Mama Leon menghela napas panjang dan dalam, ia geleng-geleng kepala melihat kelakuan Sandra dan Leon yang seperti Tom and Jerry.
"Sudah-sudah, kalian nggak perlu jelasin apa-apa. Keputusan mama sudah final, pernikahan kalian akan dipercepat dan kamu, Sandra. Tenang saja, tante nggak akan ceritakan hal ini pada papa dan mama kamu, asal kamu tidak menolak keputusan ini. Tapi kalau kamu menolak, terpaksa tante akan menceritakan apa yang tante lihat pagi ini pada orangtua kamu, tante yakin keputusan orangtua kamu akan sama dengan yang tante ambil. Bagaimanapun yang kalian lakukan itu aib untuk keluarga, jadi jangan memperumit dan ikuti saja. Kami melakukan semua ini untuk kebaikan kalian berdua," pungkas mama Leon, tak ingin dibantah. Baik oleh Leon maupun oleh Sandra.
Sandra menghela napas kasar, merutuki nasib sial yang terus bergelayutan dalam kehidupannya yang suram. Ia melemparkan tatapan tajam pada Leon yang terlihat santai, seolah pria itu setuju saja dengan semua keputusan sepihak itu.
"Kau dengar singa, sampai kapan pun aku nggak sudi jadi istrimu," bisik Sandra, diiringi geraman kesal.

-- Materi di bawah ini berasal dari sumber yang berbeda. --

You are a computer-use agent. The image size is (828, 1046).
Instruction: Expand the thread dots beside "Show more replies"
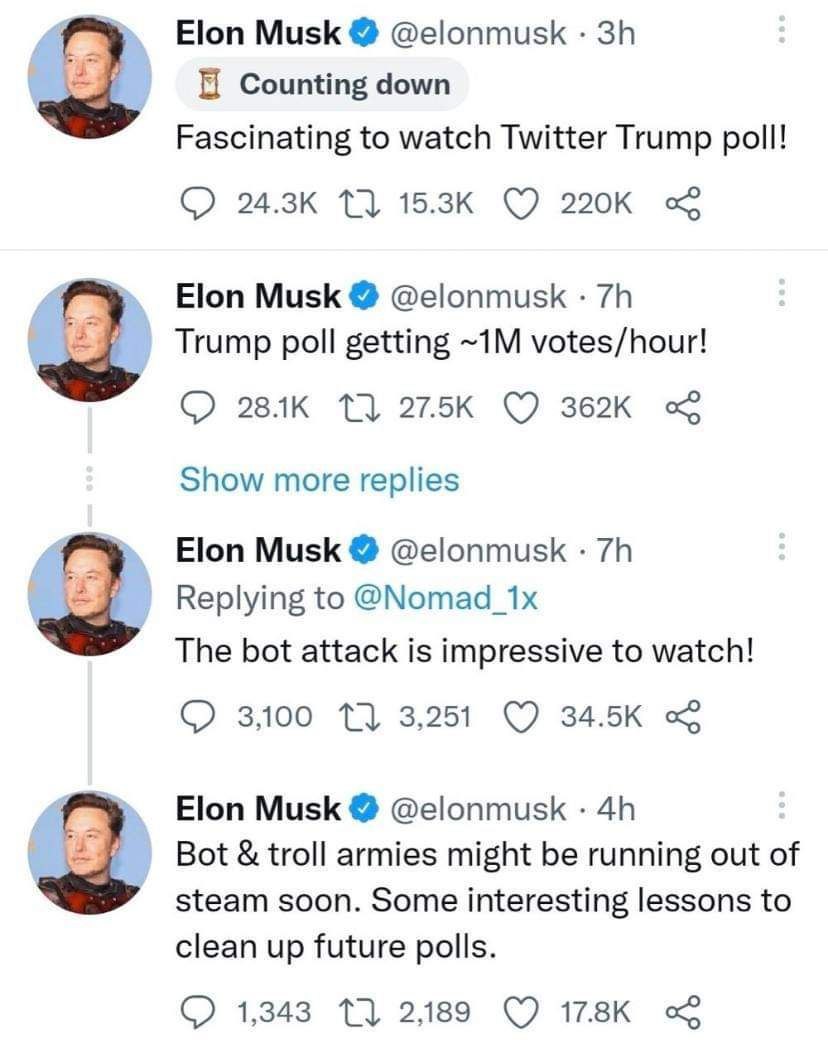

Leon sengaja mendekatkan tubuhnya ke samping Sandra, meniup daun telinga wanita itu. Ia sengaja mencuri kesempatan ketika mamanya sedang menelepon orangtua Sandra.
"Kau dengar betina jelek, akan aku pastikan kau merengek-rengek padaku nantinya," balas Leon, seringai menyebalkan tercetak jelas di kedua sudut bibirnya.
"Nggak akan!" Sandra melotot, menatap nyalang Leon.
Namun, Leon sama sekali tak terpengaruh dan malah makin gencar memancing keributan. "Kita lihat saja nanti, aku berani bertaruh, kau pasti akan menyesali ucapanmu ini, Baby."